Si optamos por ser el de antes, aún comprendiendo la caducidad de los viejos valores, nuestra edificación se detendrá y hasta es posible que se vea destruida por un vendaval, por un temporal de lluvias o por un rayo.
Si suprimimos de un trazo el que fuimos para ir siendo ese ser nuevo cuyo perfil va cambiando a medida que la torre se alza, romperemos con el mundo antiguo, con las tendencias internas que nos han engendrado, con aquellos que constituían la otra polaridad de nuestra alma, con los que nosotros mismos hemos generado bajo nuestra personalidad anterior, con todos esos impulsos que formaban nuestra familia. Las fuerzas que nos ligaban a ellos desaparecerán de nosotros y otras fuerzas entrarán en funciones que no reconocerán lo que las anteriores habían unido.

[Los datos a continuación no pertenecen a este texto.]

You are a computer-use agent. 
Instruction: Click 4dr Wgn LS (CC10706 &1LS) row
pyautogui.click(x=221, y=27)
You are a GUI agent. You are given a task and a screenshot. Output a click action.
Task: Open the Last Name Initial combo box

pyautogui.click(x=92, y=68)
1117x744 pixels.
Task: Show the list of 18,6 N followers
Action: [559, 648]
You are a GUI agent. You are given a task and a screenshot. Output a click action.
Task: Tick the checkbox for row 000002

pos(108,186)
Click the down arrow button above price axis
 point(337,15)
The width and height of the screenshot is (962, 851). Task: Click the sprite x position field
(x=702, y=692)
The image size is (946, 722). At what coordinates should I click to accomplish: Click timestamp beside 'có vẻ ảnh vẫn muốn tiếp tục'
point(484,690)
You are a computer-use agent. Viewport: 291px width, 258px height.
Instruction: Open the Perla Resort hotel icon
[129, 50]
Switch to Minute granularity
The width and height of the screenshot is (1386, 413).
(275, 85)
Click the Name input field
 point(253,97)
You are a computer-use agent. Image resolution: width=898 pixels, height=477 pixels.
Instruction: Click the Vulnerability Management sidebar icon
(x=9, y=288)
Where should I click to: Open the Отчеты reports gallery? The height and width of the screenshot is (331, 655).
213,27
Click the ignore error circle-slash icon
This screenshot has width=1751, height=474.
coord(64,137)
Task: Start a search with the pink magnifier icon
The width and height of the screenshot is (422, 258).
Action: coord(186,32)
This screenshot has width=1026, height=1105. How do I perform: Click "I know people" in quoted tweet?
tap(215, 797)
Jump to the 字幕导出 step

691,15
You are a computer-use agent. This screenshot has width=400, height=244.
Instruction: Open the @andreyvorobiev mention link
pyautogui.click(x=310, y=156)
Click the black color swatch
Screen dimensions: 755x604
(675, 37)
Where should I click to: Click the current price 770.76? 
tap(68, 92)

Cortar las amarras que nos atan a nuestras fuerzas internas significa ineludiblemente cortarlas con las imágenes externas que esas fuerzas proyectaban, es decir, con la figura del padre, de la madre, los hijos, los hermanos, los amigos. Mientras nos encontramos en fase involutiva, yendo hacia abajo, la ley natural nos impulsa a unirnos a los seres y a las cosas, nos atamos a ellos nos fundimos e identificamos con ellos.
En la fase evolutiva, se produce, como ya hemos dicho alguna vez, una inversión en los mandos, y el objetivo es desprendernos de los valores materiales y del encadenamiento sentimental a esos valores. Entonces ya no nos sentimos unidos a las personas físicas y a los objetos materiales, sino a los que sientan y piensan como nosotros. Más adelante, abandonamos igualmente a los que sienten como nosotros para estar vinculados tan solo a los que piensan como pensamos.
Sin embargo, cada etapa debe incorporar en sí los valores de la anterior, de modo que el trabajo ha de consistir en lograr que tu familia física se convierta igualmente en tu familia espiritual, en esos que sienten y piensan como tú. Si no lo consigues, es que te encuentras en la situación de ese rey que, con diez mil hombres, debía enfrentarse a un ejército de veinte mil.